There are not two Christs–an easygoing one for easygoing Christians, and a suffering, toiling one for exceptional believers. There is only one Christ. Fruit-bearing involves Cross-bearing.

J. Hudson Taylor

God’s Power Is Available Power

Friday, February 10th, 2012

But you will receive power when the Holy Spirit has come upon you.

Acts 1:8

On this blog, I have shared my experiences of fresh fillings of the Holy Spirit. I can say without hesitation and equivocation that without these very personal and deeply intimate encounters with the Holy Spirit, I would not have stayed in Christian ministry for over thirty years. Ministry is a hard-fought, supernatural battle: preaching the gospel, encouraging others to trust Christ, standing against Satan’s schemes, etc. I need, we all need, God’s power to see hearts changed, souls encouraged, and Satan defeated.

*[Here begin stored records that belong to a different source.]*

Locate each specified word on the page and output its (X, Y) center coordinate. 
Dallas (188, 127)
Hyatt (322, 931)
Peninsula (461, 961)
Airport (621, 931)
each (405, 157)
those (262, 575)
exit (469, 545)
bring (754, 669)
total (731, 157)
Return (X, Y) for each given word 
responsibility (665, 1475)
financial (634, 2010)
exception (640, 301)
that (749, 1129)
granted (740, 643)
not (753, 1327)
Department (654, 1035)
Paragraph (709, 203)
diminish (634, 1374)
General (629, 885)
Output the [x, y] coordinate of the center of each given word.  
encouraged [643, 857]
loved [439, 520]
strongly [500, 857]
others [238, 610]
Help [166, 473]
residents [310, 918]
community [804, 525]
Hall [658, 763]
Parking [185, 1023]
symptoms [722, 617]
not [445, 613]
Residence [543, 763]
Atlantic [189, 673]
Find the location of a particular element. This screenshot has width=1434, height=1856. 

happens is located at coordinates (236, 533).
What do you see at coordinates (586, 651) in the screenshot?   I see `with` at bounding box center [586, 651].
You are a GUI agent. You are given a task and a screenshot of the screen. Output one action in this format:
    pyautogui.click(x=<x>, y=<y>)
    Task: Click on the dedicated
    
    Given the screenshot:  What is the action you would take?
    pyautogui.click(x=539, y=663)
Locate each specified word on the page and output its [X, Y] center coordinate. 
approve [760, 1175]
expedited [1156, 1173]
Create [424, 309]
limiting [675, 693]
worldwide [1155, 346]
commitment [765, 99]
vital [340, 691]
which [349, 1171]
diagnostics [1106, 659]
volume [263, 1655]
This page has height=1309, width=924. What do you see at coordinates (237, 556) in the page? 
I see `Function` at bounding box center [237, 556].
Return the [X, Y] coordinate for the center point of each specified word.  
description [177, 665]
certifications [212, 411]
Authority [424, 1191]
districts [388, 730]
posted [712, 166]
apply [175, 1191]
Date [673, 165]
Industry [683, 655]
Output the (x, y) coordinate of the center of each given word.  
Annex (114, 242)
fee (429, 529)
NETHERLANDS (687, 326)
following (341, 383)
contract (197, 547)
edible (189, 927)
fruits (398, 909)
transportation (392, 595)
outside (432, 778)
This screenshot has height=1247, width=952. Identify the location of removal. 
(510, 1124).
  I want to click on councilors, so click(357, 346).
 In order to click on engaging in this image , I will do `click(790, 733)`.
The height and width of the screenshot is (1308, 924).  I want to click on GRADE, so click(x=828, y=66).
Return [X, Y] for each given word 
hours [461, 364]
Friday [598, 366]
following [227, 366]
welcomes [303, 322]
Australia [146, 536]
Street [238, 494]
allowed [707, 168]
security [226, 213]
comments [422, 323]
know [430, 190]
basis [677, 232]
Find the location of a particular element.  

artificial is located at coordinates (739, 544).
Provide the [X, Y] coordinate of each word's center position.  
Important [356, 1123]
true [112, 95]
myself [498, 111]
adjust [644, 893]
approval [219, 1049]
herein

Ministry requires that we walk in supernatural power to fight and win a supernatural war. Our Heavenly Father gives us spiritual tools and supernatural weapons for the battle—the spiritual gifts.  These weapons are concrete expressions of grace, charismata, which enable and empower us as believers to do the words and perform the works of Jesus. This power, God’s power, is available to everyone of us, all need to do is ask (Luke 11:13).

God’s power is available power. We are supernatural people, born again by a supernatural birth, kept by a supernatural power, sustained on supernatural food, taught by the supernatural Teacher from a supernatural Book. We are led by a supernatural Captain in right paths to assured victories.

J. Hudson Taylor, Hudson Taylor on Spiritual Secrets: A 30 Day Devotional Treasury, compiled by Lance Wubbels (Lynnwood, WA: Emerald Books, 1998), Day 2.